ICT has improved very many things in health and social care. Compared to ancient times, the modern times have experienced the improvement of virtually all areas in these sectors due to massive ICT developments. All activities are done more easily and quickly compared to previous decades. In addition, both the caregivers and service users can access any type of information depending on their needs. In brief, the benefits of embracing ICT in the health and social care sector are very numerous. Among them include storing, transferring and accessing information, improved communication between institutions, among nurses and, sometimes, with their patients and continuous professional development.

The advancement in ICT has made it possible for anybody to access any information within very short periods. Caregivers can store their patients’ information in computers. Information stored in computers is safer than that stored in paper files. The caregivers will also be able to access such information more easily whenever it is needed. In addition, both the caregivers and their clients can easily find information about their illnesses on the internet.

ICT has also made it possible for caregivers and their institutions to easily transfer information from one place to the other. For example, institutions may want to share information about certain illnesses with other health and social care institutions for the purpose of handling them better. In such cases, they may make calls or send emails to the relevant institutions. Contrasted to earlier periods, such communication receives instant feedback. Hence, problems are solved within shorter periods.

On the same note, automated information systems in health and social institutions have made the handling of patients very easy. Caregivers can carry out tests using the computer; they can monitor the recovery process and even get notifications whenever their patients are in dire need of help. As a result, it takes very little time to diagnose even the deadliest diseases and treat them before they develop into chronic cases. It was very difficult to carry out such activities without the inventions that exist today in the ICT sector. Caregivers used to spend too much time waiting for laboratory results before they could attend to their patients.

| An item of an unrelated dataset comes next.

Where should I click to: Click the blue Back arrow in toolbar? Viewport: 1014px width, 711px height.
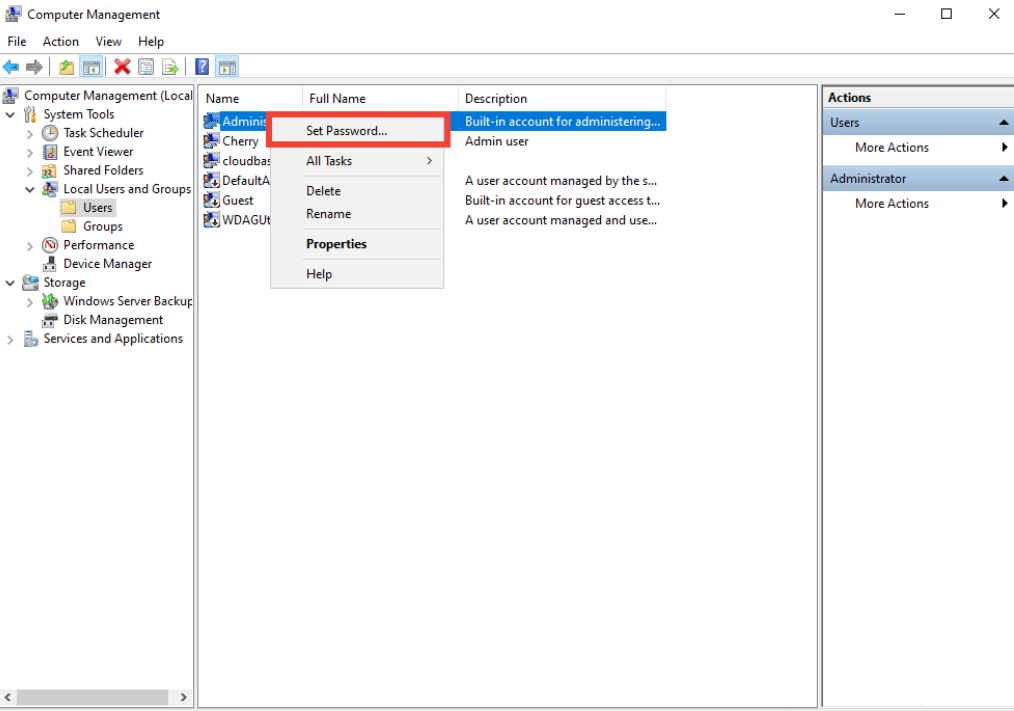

In modern times, almost everybody has a mobile phone and other ICT-related gadgets. Such gadgets have helped ease the process of passing on information from one person to the other. In the health and social care sector, ICT has helped the caregivers to easily communicate amongst themselves, especially when sharing out responsibilities or trying to solve different crises. Therefore, they take less time communicating information on duties and crises compared to periods before health and social care institutions had embraced ICT.

Apart from communication, ICT has substantially fostered continued professional development. Many caregivers can register for online courses for the purpose of advancing their knowledge as professionals. This is a very good way of furthering their professional knowledge without interfering with their daily responsibilities as caregivers. At the same time, they can surf for any information on the web whenever there is need for it. Eventually, they become more skilled and knowledgeable than those who joined the profession before them. This also means they handle their clients better than their predecessors.

In a nutshell, ICT has greatly improved the performance of health and social care providers. Their services are faster and more accurate than those in the past. ICT has also improved communication between institution and service providers.